Secondary Target users:

People learning a new language

People with less public speaking experience

Professions that involve more interaction (Sales, Teaching, Managers)

Hardware Architecture:

The hardware architecture for OrateVr includes a PPG sensor and a GSR sensor connected to an Arduino Nano 33 IoT.

Hardware diagram of sensor and circuit board configuration

Initial Prototype:

Initial prototype based on Raspberry Pi, Arduino Uno, and local Python scripts

Final Prototype:

Custom circuit boards are designed in Fusion 360 and manufactured using the OtherMill.

PCB Prototyping

Completed PCB that houses Arduino Nano and connects to PPG, GSR, and the battery

Final model with Nano casting data to cloud through WiFi

Software Architecture:

Software architecture showing database connecting to, Python scripts running on Azure, Front-end dashboard, and VR headsets

The data from the firebase is processed using python scripts running on Azure servers. The following are the functions of the python script:

Removes the noise from the data using bandpass and moving average filters

Uses machine learning models to predict the moods of the user

Posts the processed data and the user mood data back in Firebase

The C# scripts running on Unity pull the information from the Firebase database and show it to the user in the VR application.

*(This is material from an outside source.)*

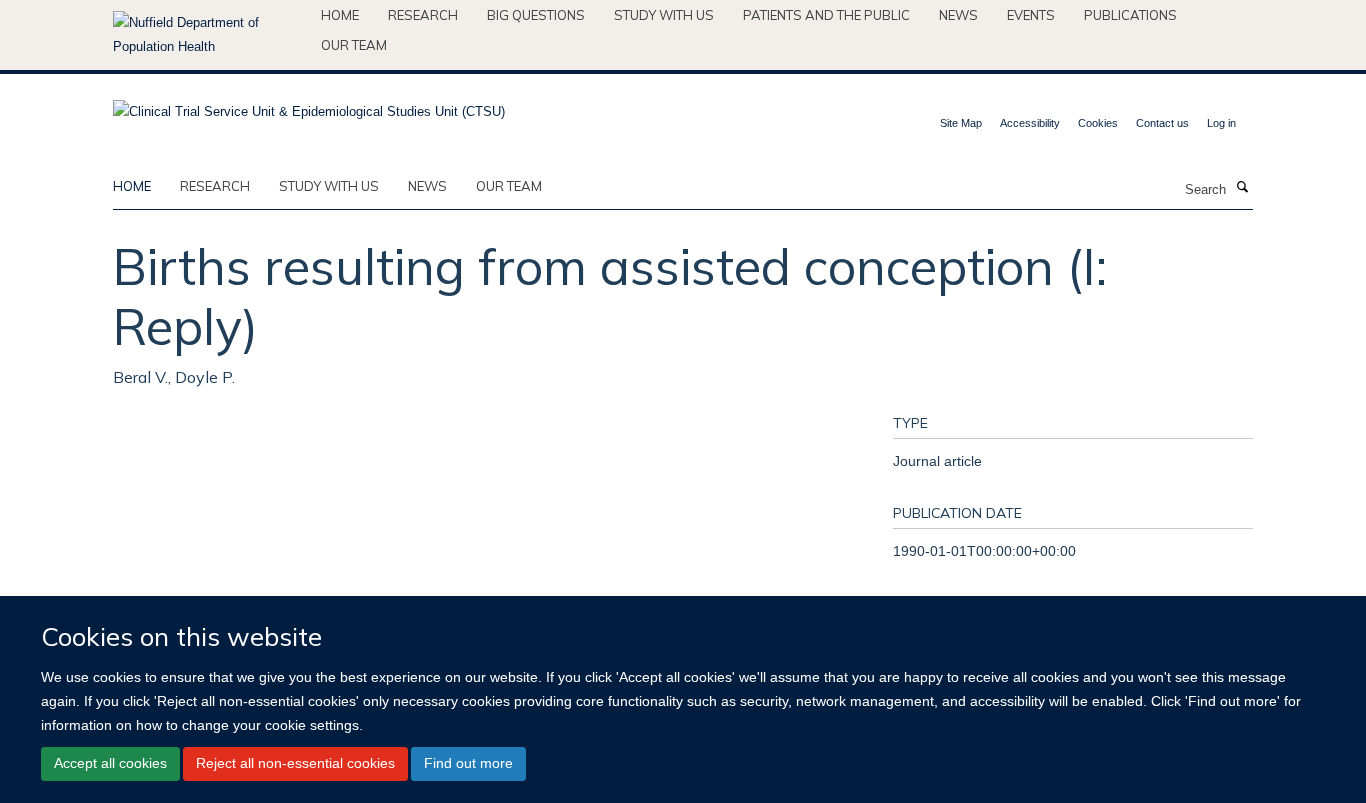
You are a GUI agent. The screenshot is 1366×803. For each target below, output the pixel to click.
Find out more (468, 763)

The Dashboard (based on React, Plotly Dash, and Tailwind CSS) displays the real-time sensor data and the user’s mood on the dashboard.

Raw signal (Red) and the Filtered signal after noise removal (blue)

The raw PPG data (red) is filtered using bandpass filters that remove unnecessary frequencies (bandpass filters remove both high and low frequencies based on the specified thresholds).

The filter based on amplitude values removes the ranges above and below certain thresholds (PPG values that are not heartbeats).

The final heartbeats detected corresponding to the PPG signals

The heart rates are detected using the HeartPy library based on SciPy modules.

ML for Mood Prediction:

A dense neural network was used to classify the user’s mood into three buckets (stressed, distracted, and normal). This section goes into the details about how the machine learning model was arrived at.

The datasets were taken from Kaggle (SWELL dataset | Kaggle) that studied subjects of 25 members doing typical office work, while taking measurements using various instruments like the EEG sensor, body postures, skin conductance (correlating to GSR), etc.

To get the relevant parameters from the datasets, a Pearson’s correlation was run to find out inputs that influence the outputs. Based on these results, the corresponding parameters were derived from the PPG sensor in the previous step.

Pearson’s correlation to measure input parameter confluence with outputs

After the datasets are obtained, and the relevant data from the sensors are arranged, the machine learning model had to be constructed and trained.

Through a process of trial and error, it was concluded that a combination of 18 nodes in the 1st layer, and 10 nodes in the 2nd layer gave the maximum accuracy.

Dense neural network with hidden nodes connecting the input and output layers

Accuracy of the machine learning model

The classifications from the machine learning model were sent back to Firebase to be displayed on the dashboard and to the user in VR.

OrateVR in working:

The following are some of the images of the final product:

Oculus Application:

The following is the interface that the user sees in the Oculus. The location is in a classroom with other students, a commonplace a typical user would prefer to practice speech in.

The tablet on the screen moves with the controller of the Oculus.

Oculus App with an internal interface that shows real-time data of the user, and text to practice speech with.

Oculus App with an internal interface that shows real-time data of the user, and text to practice speech with

Web Application:

The web application shows the real-time speech session of the user on the dashboard. One can see the sensor values and the mood of the user based on these sensor values.

Dashboard showing real-time sensor values and user mood during a speech session

Conclusion:

The application of emerging technology and Virtual Reality in the space of speech development has been explored. Upon reflecting on this journey, we realized we could have enhanced the user experience by including speech and fluency analysis as part of the feedback, which we look forward to in the upcoming projects.